Awalnya, Anggoro ketahuan berangkat dari Shenzhen ke Hongkong pada Senin, 27 Januari 2014. Kemudian, Rabu, 29 Januari 2014, dia kembali dari Hongkong ke Shenzhen. Dia pun ditangkap. Petugas yang menangkap Anggoro adalah petugas imigrasi setempat, Public Security Beureau. Menurut Jamaruli, hanya PBS itulah yang berwenang menangkap Anggoro. (Baca juga: Anggoro Ditangkap Tiga Lembaga Sekaligus)
Di Shenzhen, Anggoro disebut tak melawan saat ditangkap. Dia pun disebut sedang sendiri tanpa pengawalan dan tanpa pendampingan keluarga.
Setelah PBS menangkap Anggoro, beberapa pihak dihubungi, yaitu Kementerian Keamanan Publik dan polisi Cina. Anggoro kemudian dibawa ke Ghuangzhou dan diserahkan kepada atase imigrasi.
"Dari Ghuangzhou, Anggoro dikawal petugas termasuk petugas KPK, dan berhasil dibawa dengan pesawat Garuda," kata Jamaruli. Mendarat pukul 21.20 Wib di Bandara Soekarno Hatta, Tangerang, Anggoro langsung dibawa ke gedung KPK. (Baca juga: Anggoro Disambut KPK Pukul 23.00)

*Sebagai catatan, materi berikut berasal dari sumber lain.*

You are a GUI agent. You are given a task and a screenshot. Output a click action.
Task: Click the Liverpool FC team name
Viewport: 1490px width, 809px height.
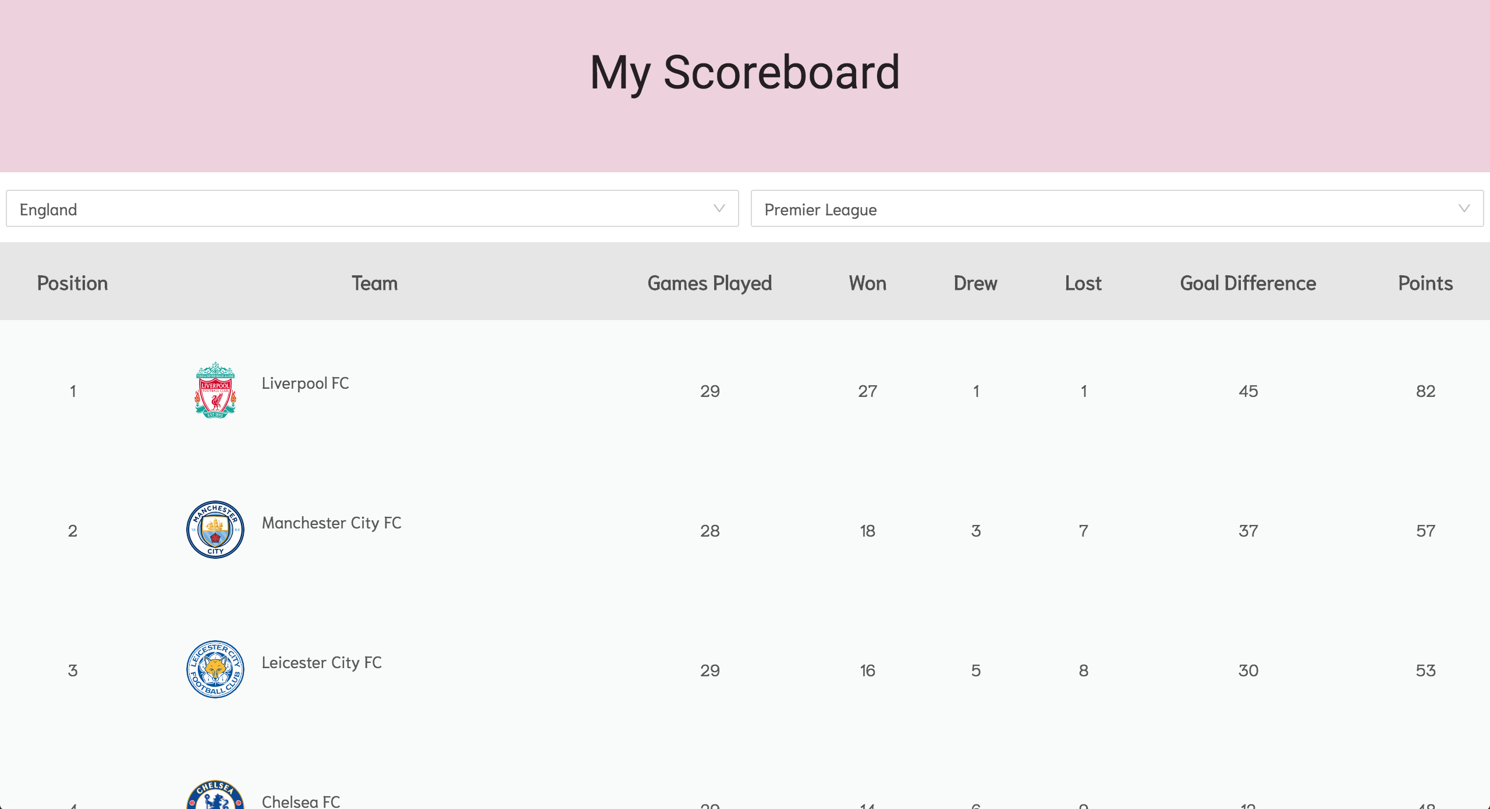(x=306, y=383)
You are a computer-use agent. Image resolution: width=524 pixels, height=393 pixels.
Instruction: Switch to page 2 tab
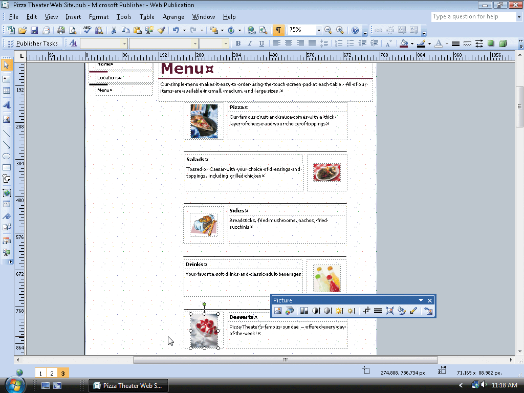pos(52,374)
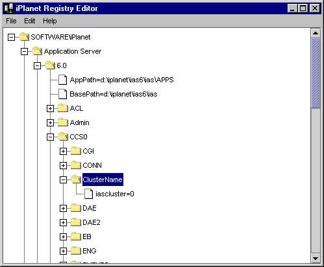Expand the CONN node

pyautogui.click(x=63, y=165)
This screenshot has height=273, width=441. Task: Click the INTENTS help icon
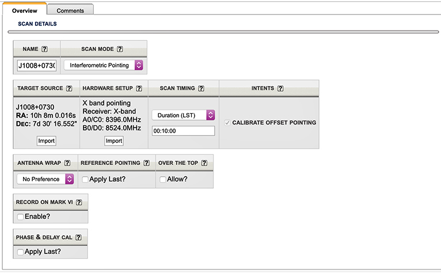pos(280,88)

Anggoro adalah Direktur PT Masaro Radikom. Kasus yang membelit dia diusut KPK sejak 2008. Anggoro ditetapkan menjadi tersangka pada 19 Juni 2009. Menurut Wakil Ketua KPK Bambang Widjojanto, penyidik lembaganya sempat dua kali memanggil Anggoro, yaitu pada 26 dan 29 Juni 2009.
"Dua kali dipanggil, kami mengeluarkan surat daftar pencarian orang atas nama AW pada 17 Juli 2009," ujar Bambang.
Anggoro disangka memberikan duit sebesar Rp 105 juta dan US$ 85 ribu kepada Ketua Komisi Kehutanan Dewan Perwakilan Rakyat, Yusuf Erani Faishal. Duit tersebut sebagai suap agar anggota Dewan menyetujui program revitalisasi Radio Terpadu di Kemenhut senilai Rp 180 miliar.
Program tersebut sempat terhenti saat Menteri Kehutanan dijabat oleh Muhammad Prakosa. Tapi, kembali diangkat pada 2007 pada masa jabatan Malam Sambat Kaban. Akhirnya, Dewan mengeluarkan surat rekomendasi untuk meneruskan proyek itu pada 12 Februari 2007.